Article 35 : La guerre du Viêt-Nam ; le douloureux souvenir des États-Unis
Bien évidemment l’objet de cet article n’est pas de tartiner des lignes et des lignes sur cette page de l’histoire, mais plutôt de montrer comment un tel évènement a su inspirer de nombreux films, dont quatre particuliers sur lesquels je m’attarderai :
Dire Hunter : Réalisé par Michael Cinimo, sorti en mars
1979
Apocalypse now : Réalisé par Francis Ford Coppola, sorti
en septembre 1979
Platoon : Réalisé par Oliver Stone, sorti en mars 1987
Full Metal Jacket : Réalisé par Stanley Kubrick, sorti en
octobre 1987
En regardant les dates je viens de remarquer qu’il y avait donc eu deux vagues, les deux plus romancés alors que la guerre s’était terminé seulement quelques années auparavant, et les deux plus « réalistes » sorti un peu plus d’une dizaine d’années plus tard. Plutôt logique quand on y pense…
Regardez-les ! Ils valent de s’y pencher quelques heures, et ont plutôt bien vieilli. Vous pourrez revenir sur cette page lorsque vous aurez toutes les histoires en tête puisque je vais comme d’habitude exposer les scénarios sans vouloir en cacher leur dénouement. L'article est un peu plus long que les autres vu qu'il y a quatre films et un concept à discuter, mais j'ai vraiment tout fait pour garder quelque chose d'assez court.
La guerre est sans conteste un sujet inspirant. De nombreuses problématiques philosophiques et morales se posent lorsqu’une guerre est menée ; la question de la valeur de la vie humaine, une réflexion sur les raisons qui poussent à une telle sauvagerie, et la façon dont les combats éveillent une face bestiale du comportement de l’homme, pour n’en citer que quelques-unes.
Il est évident que le cinéma est marqué par la culture américaine. Si j’ai pu écrire sur le sujet des films d’animation japonais, l’immense majorité des revues que j’ai pu faire (et des films que j’ai pu voir) concernent des films américains. Ce qui nous amène à l’article d’aujourd’hui ; les films sur la guerre du Viet-Nam, la tache de l’épopée américaine.
En guise de contexte, la guerre du Viêt-Nam, ou plutôt l’entrée des États-Unis au sein du conflit fait suite à la décision de Lyndon Baines Johnson, devenu président suite à l’assassinat de John Fitzgerald Kennedy qui lui souhaitait retirer ses troupes du conflit.

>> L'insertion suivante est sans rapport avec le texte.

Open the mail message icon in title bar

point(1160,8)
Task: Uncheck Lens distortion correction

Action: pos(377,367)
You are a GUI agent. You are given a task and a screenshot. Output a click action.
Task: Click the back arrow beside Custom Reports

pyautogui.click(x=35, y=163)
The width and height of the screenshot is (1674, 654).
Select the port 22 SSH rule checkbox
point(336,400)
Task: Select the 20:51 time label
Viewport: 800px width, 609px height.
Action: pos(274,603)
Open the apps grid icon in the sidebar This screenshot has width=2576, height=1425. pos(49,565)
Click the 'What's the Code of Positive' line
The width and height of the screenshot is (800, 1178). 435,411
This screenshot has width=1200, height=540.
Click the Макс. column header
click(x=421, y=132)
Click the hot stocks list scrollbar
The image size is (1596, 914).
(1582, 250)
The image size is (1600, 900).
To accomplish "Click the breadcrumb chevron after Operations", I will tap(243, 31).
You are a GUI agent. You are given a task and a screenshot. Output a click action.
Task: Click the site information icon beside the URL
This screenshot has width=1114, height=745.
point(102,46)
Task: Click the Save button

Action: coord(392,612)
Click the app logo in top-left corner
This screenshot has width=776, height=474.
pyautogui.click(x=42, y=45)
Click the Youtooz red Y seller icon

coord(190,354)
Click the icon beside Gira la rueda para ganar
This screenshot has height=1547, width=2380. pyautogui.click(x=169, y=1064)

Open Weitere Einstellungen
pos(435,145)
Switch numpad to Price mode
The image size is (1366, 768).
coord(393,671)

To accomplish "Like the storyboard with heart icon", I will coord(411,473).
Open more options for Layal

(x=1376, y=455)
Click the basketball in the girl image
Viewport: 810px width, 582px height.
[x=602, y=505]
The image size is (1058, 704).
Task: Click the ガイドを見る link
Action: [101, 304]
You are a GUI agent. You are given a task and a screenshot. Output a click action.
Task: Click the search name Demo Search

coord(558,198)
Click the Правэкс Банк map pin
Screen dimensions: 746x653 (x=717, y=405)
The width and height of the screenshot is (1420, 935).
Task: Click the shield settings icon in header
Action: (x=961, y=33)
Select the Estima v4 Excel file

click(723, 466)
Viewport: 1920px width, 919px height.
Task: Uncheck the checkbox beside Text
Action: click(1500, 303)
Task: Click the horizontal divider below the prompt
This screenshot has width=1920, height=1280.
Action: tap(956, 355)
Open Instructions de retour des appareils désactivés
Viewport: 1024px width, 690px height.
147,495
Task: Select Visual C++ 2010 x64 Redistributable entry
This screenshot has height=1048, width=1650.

Le tout s’inscrit dans le cadre de la guerre froide, où l’on assistait à cet affrontement indirect entre le communisme et le capitalisme.
La guerre est perdue en 1975 et constituera la seule défaite de l’histoire américaine, une défaite qui n’a toujours pas cicatrisé lorsque l’on voit le nombre d’estropiés qui en sont sortis, sans compter les quelques 50 000 morts américains. Évidemment, le bilan est plus lourd du côté du Viêt-Nam, où les civils ont été extrêmement touchés ; on compte un million et demi de morts environ. En tout subjectivité, on pourrait qualifier cette guerre d’énorme gâchis, et d’erreur incommensurable de la part d’un pays comme les États-Unis.
Forcément, cet
épisode historique a su laisser son empreinte, et pour ceux qui ne l’ont pas
vécu, l’émotion se transmet par les moyens culturels. Je parlerai donc
aujourd’hui de quatre films, que je considère tous comme étant excellents, qui
laissent chacun entrevoir une facette de ce conflit.
Ils n’ont cependant
pas tous la même puissance émotionnelle, et la raison n’est pas toujours liée à
la guerre en elle-même. L’exemple le plus parlant étant cette fameuse
scène de la roulette russe dans Dire Hunter, qui si elle marque profondément
voit davantage son impact résider dans cette propension à montrer que la mort
peut survenir à tout moment que dans son contexte. Par ailleurs, ce film
présente la particularité d’introduire les personnages dans leur vie avant la
guerre. Il s’agit du seul donc présentant une trame narrative qui sorte de
l’immiscion directe dans cet évènement historique.
Faire suivre les
personnages dans leur quotidien accentue le contraste amené par leur évolution
au Viêt-Nam. On comprend ainsi ce qu’ils peuvent perdre, mais aussi ce qui a
justifié leur décision ; une vie d’ouvrier difficile, sans réelle attache
si ce n’est relationnelle pour certains. Le film se centre ensuite
davantage sur la violence psychologique du concept de roulette russe que sur la
guerre du Viêt-Nam en elle-même. On peut voir un entraperçu de l’après
toutefois, avec le personnage blessé, et surtout les cicatrices indélébiles
formées par les souvenirs de cette guerre.
Dans un tout autre
registre, Apocalypse now n’utilise la guerre que comme trame de fond pour
servir d’excuse à son scénario. Effectivement, il s’agit de l’adaptation d’un
livre paru en 1899, Au cœur des
ténèbres, et prenant comme cadre l’Afrique noire. Le rapport avec le
conflit qui nous intéresse n’est donc présent que dans les première scènes.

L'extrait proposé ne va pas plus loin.